***** Extracted information *****

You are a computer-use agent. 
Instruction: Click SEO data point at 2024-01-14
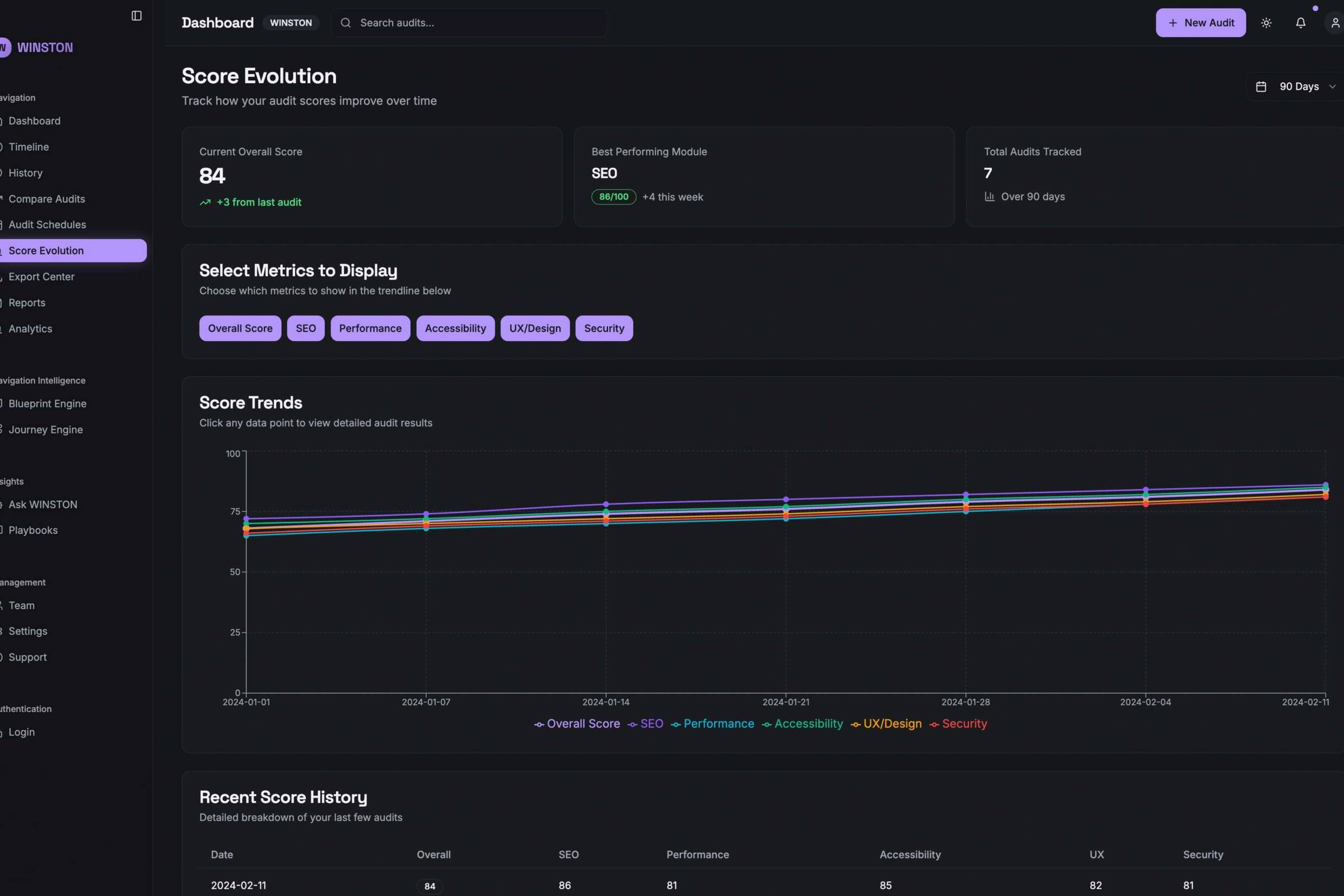(606, 505)
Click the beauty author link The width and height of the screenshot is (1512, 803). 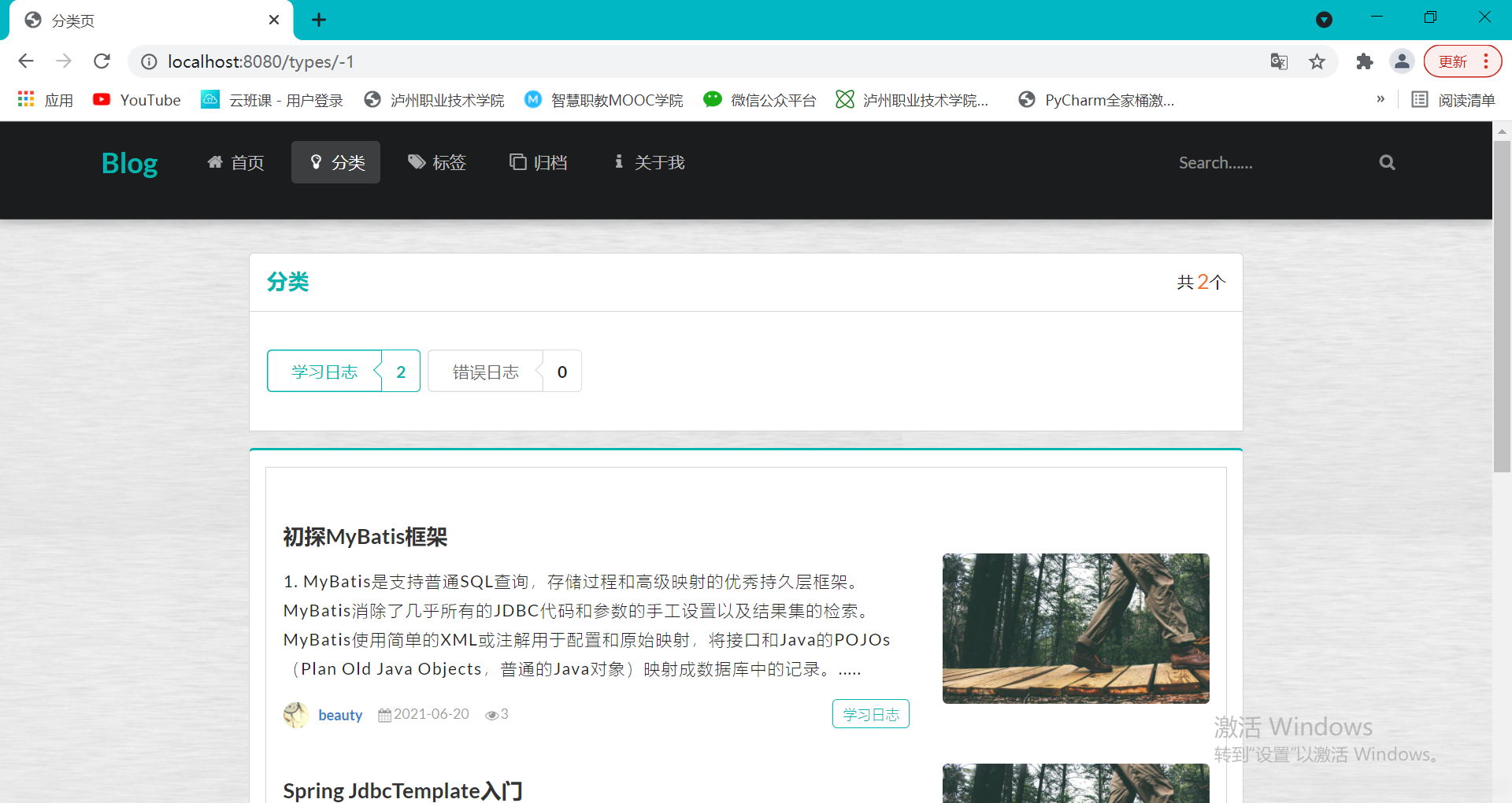(x=339, y=715)
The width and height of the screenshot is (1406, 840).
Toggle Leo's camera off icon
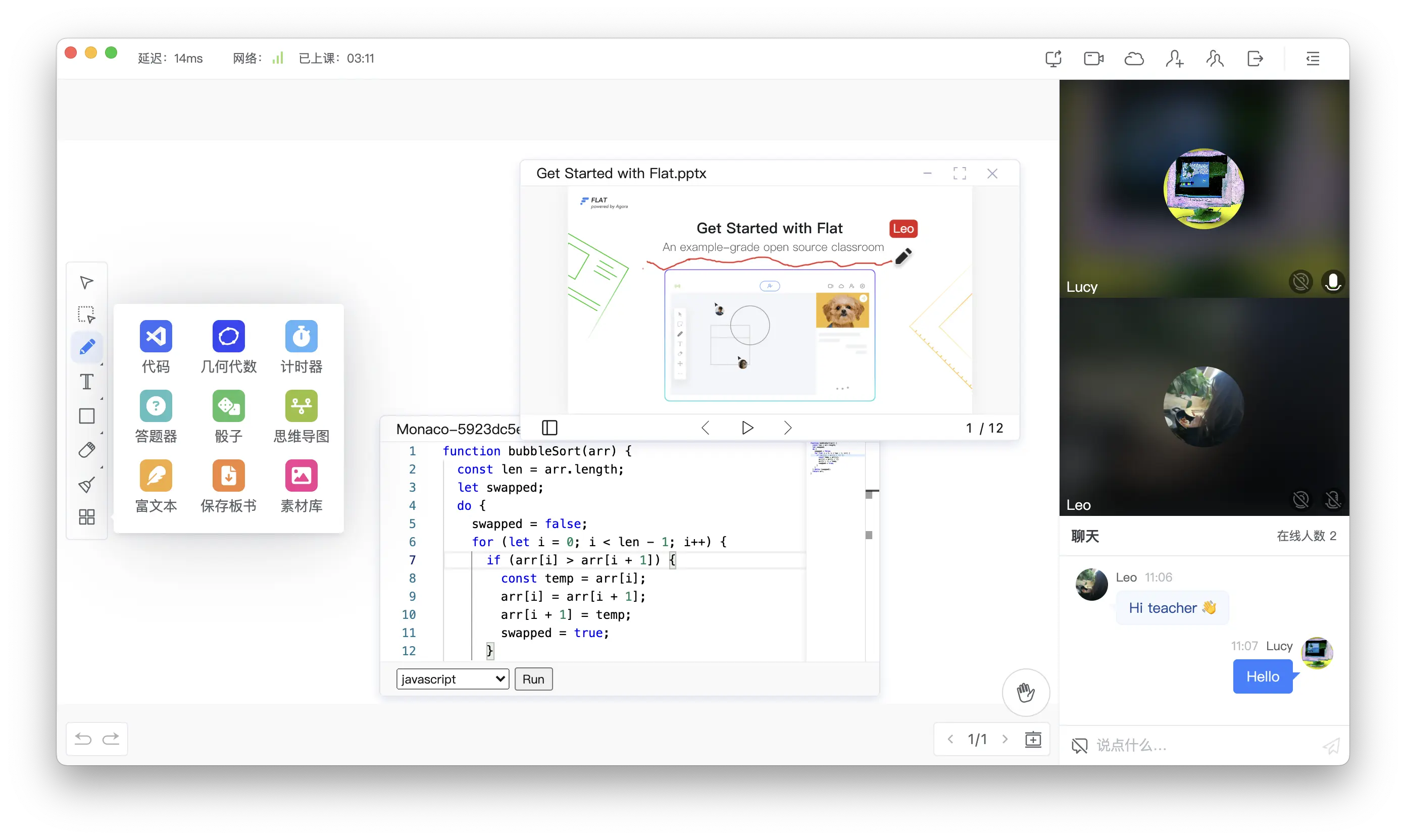coord(1300,500)
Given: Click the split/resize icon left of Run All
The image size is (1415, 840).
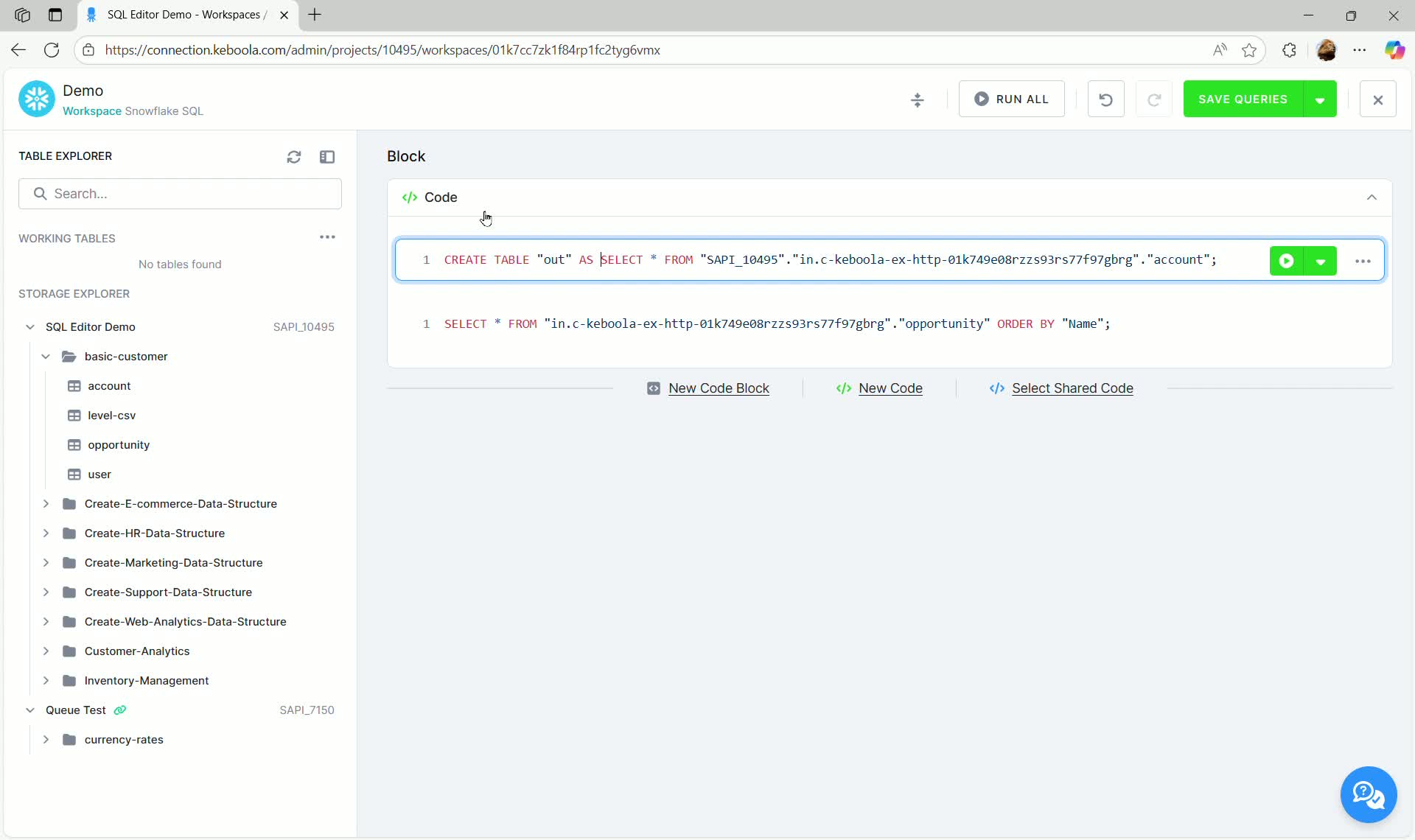Looking at the screenshot, I should (918, 99).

*****

--- Problem statement ---
Copy exactly, leaving out pictures, the lines from the line containing "Toggle Leo's camera off icon" through the last line of the records.

--- Solution ---
Toggle Leo's camera off icon
coord(1300,500)
Given: Click the split/resize icon left of Run All
The image size is (1415, 840).
Looking at the screenshot, I should (918, 99).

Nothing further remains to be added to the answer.